# Center, Spread, Normal Distribution

Complete this problem set with your group (up to 4 students). You can either hand-write your work and submit a hard copy, or go to File -> Download as HTML to generate an HTML file, then either submit it online or as a hard copy. Each group only needs to submit one copy and will receive the same grade. 

This team homework is based on Lecture 25: Center and Spread, Lecture 26: Normal Distribution and Lecture 27: Sample Means. 

**Helpful Resource:**
- [Python Reference](http://data8.org/sp22/python-reference.html): Cheat sheet of helpful array & table methods used in Data 8!

**Recommended Readings**: 
- [Mean and Median](https://inferentialthinking.com/chapters/14/1/Properties_of_the_Mean.html#)
- [Standard Deviation](https://inferentialthinking.com/chapters/14/2/Variability.html)
- [Central Limit Theorem for proportions](https://inferentialthinking.com/chapters/14/4/Central_Limit_Theorem.html)
- [Central Limit Theorem for Sample Means](https://inferentialthinking.com/chapters/14/5/Variability_of_the_Sample_Mean.html)

In [1]:
# These lines import the Numpy and Datascience modules.
import numpy as np
from datascience import *
from scipy import stats

# These lines do some fancy plotting magic.
import matplotlib
%matplotlib inline
import matplotlib.pyplot as plots
plots.style.use('fivethirtyeight')
import warnings
warnings.simplefilter('ignore')

### Mean, Median, Standard Deviation

Find the mean, median and standard deviation of the following data set: 19, 19, 20, 22. Do your work either on paper or using the Python command line *without* the use of `np` package. 

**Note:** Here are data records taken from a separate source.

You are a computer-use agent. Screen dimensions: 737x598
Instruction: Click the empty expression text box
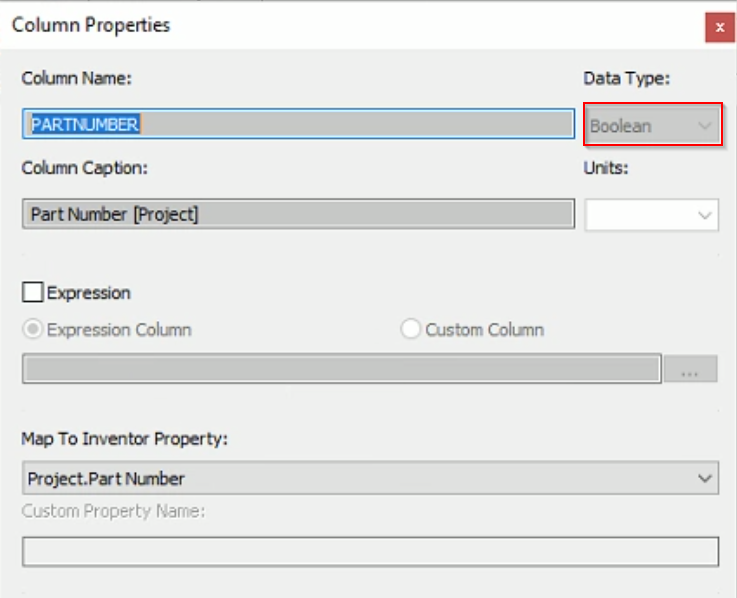(340, 369)
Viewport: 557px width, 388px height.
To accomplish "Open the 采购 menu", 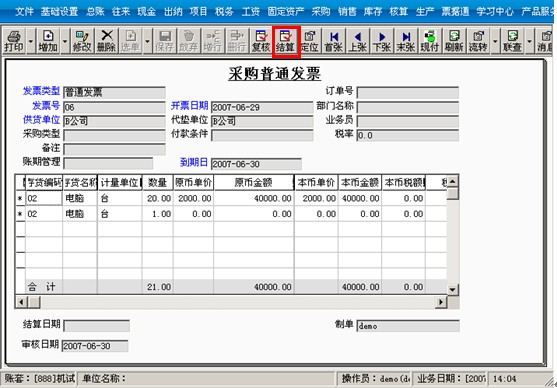I will pyautogui.click(x=321, y=11).
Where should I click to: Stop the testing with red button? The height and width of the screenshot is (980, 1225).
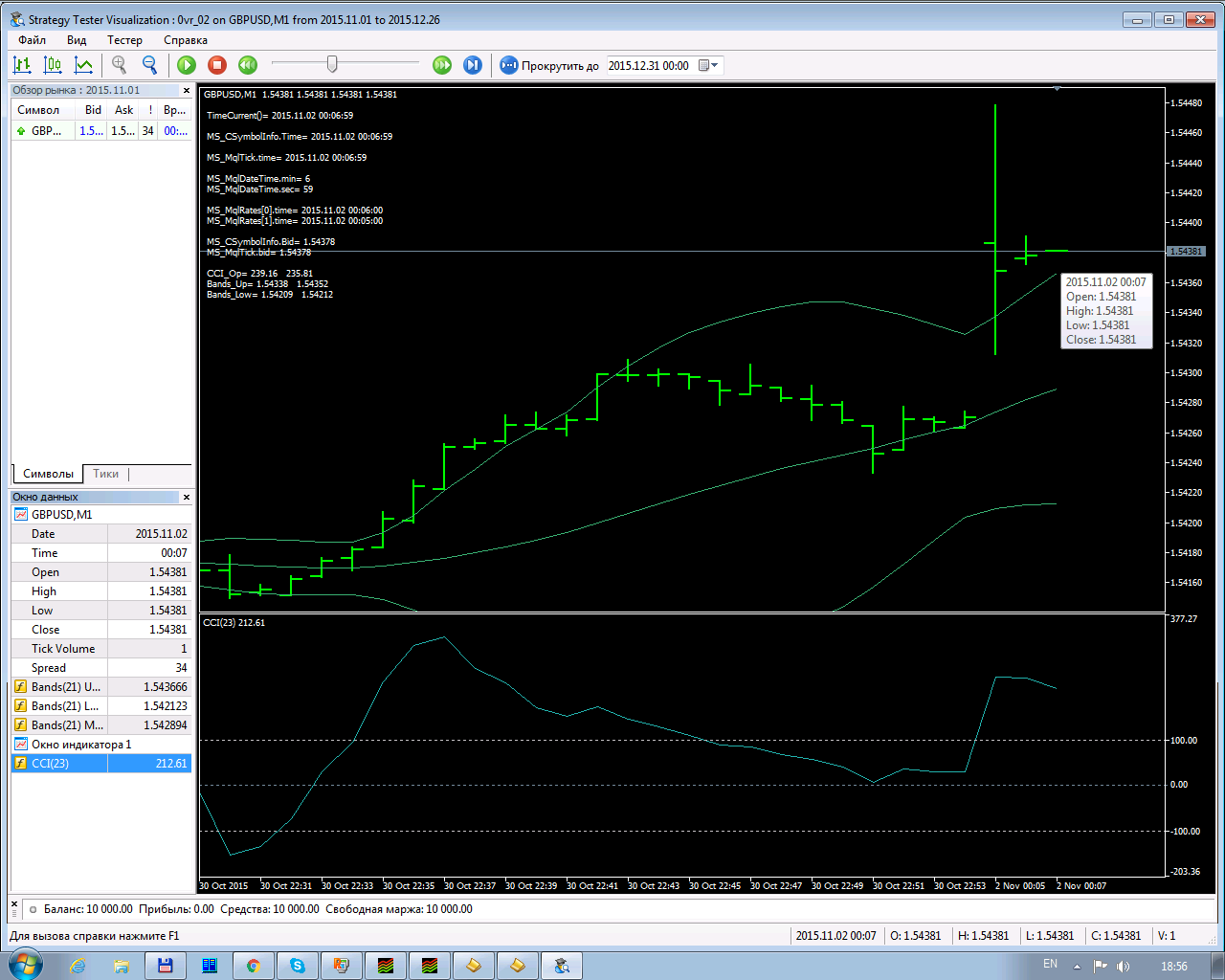(217, 65)
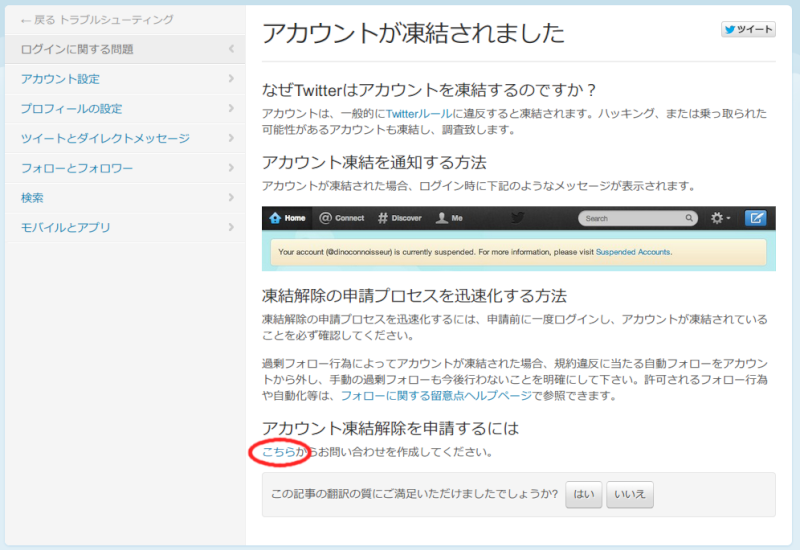Click the magnifier icon in Search box
The width and height of the screenshot is (800, 550).
click(689, 218)
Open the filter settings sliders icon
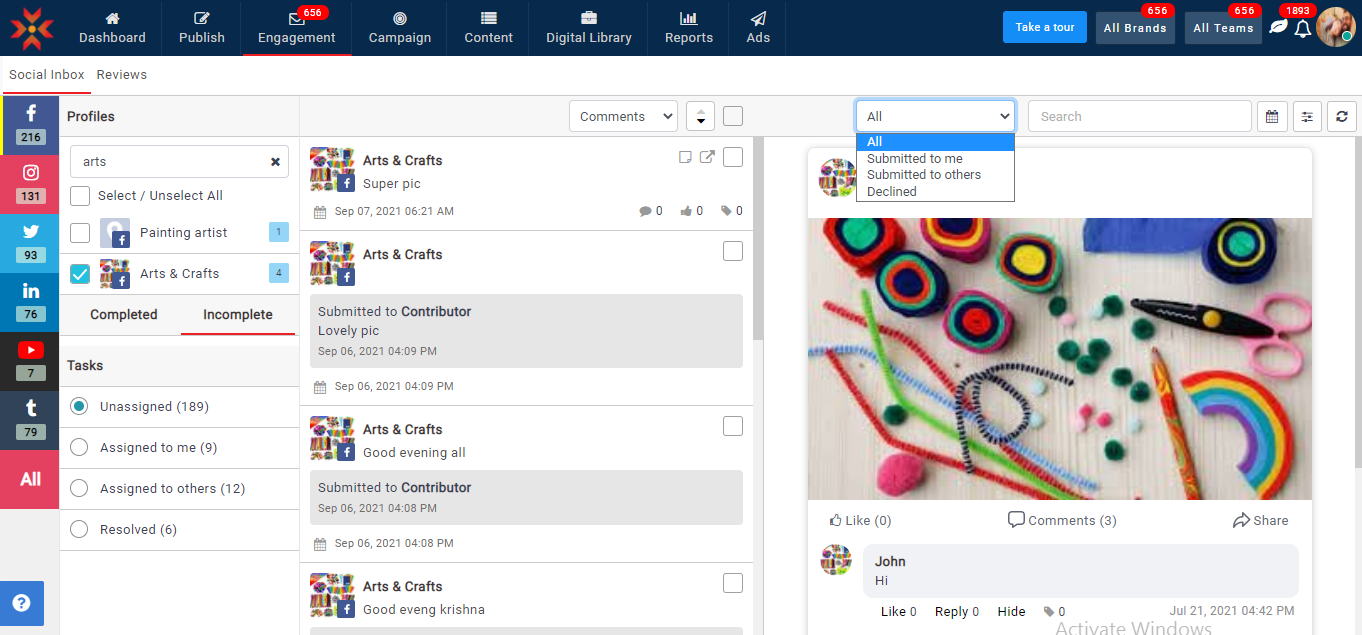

Use the student data and `np` functions (`np.average`, `np.median`, `np.std`) to answer questions about the center and spread. 

In [None]:
students = Table().read_table('student_data.csv')
students.hist('HEIGHT', group='SEX')

Find the mean, median and the standard deviation of female and male students, respectively. 

Examine the tallest female student and the tallest male student. Relatively speaking, who is taller in terms of the standard units (z score)? 

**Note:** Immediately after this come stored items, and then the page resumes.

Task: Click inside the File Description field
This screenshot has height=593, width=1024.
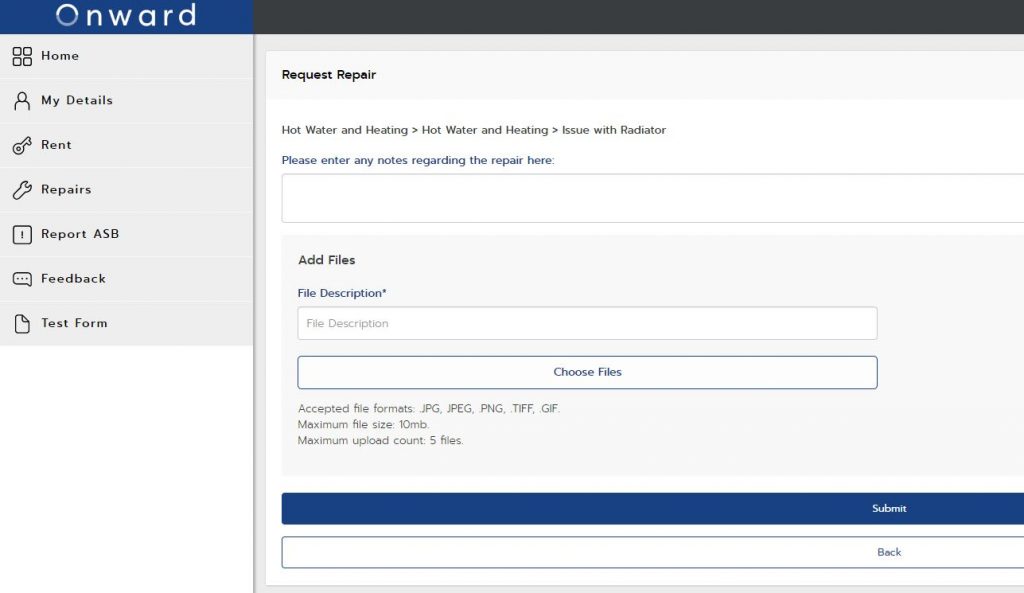Action: coord(587,323)
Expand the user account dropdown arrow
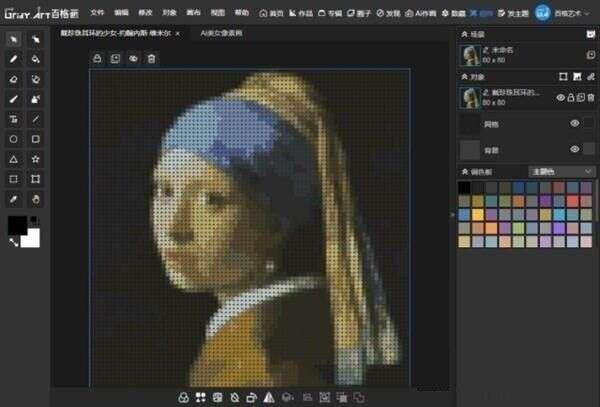600x407 pixels. (x=588, y=15)
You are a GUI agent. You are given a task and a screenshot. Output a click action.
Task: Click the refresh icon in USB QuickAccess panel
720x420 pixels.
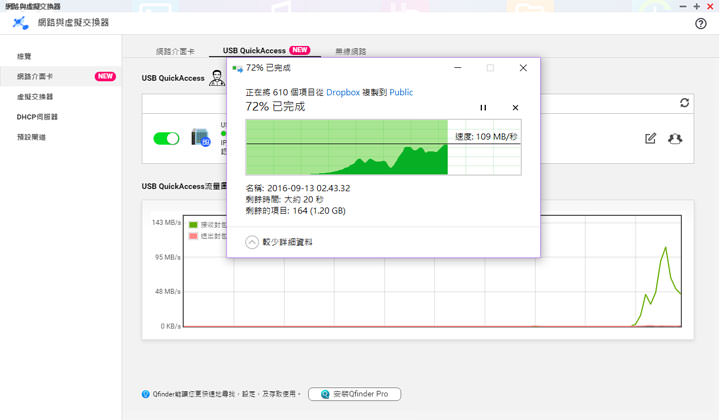[684, 103]
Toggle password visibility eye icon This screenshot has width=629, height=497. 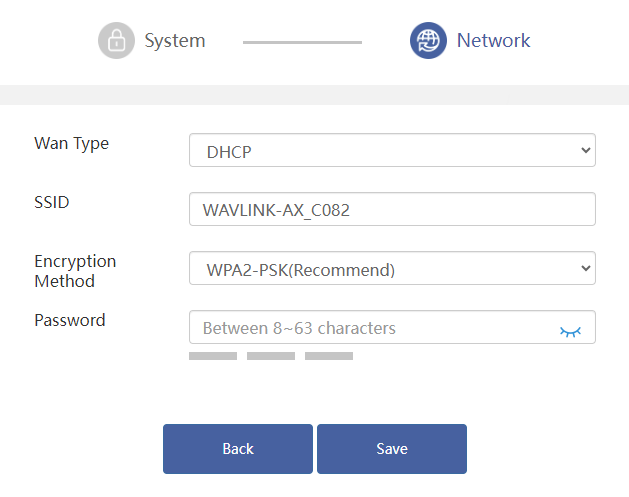coord(570,331)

### Estimating Standard Deviation 

In addition to observing the inflection point on the histogram, another method of estimating standard deviation from the histogram is to use the interval [a, b] that identifies the middle 95% of the total area, and use $std \approx \frac{(b-a)}{4}$. This works best when the distribution was approximately bell shaped and symmetric. 

Use this method to estimate the standard deviation from the following distributions.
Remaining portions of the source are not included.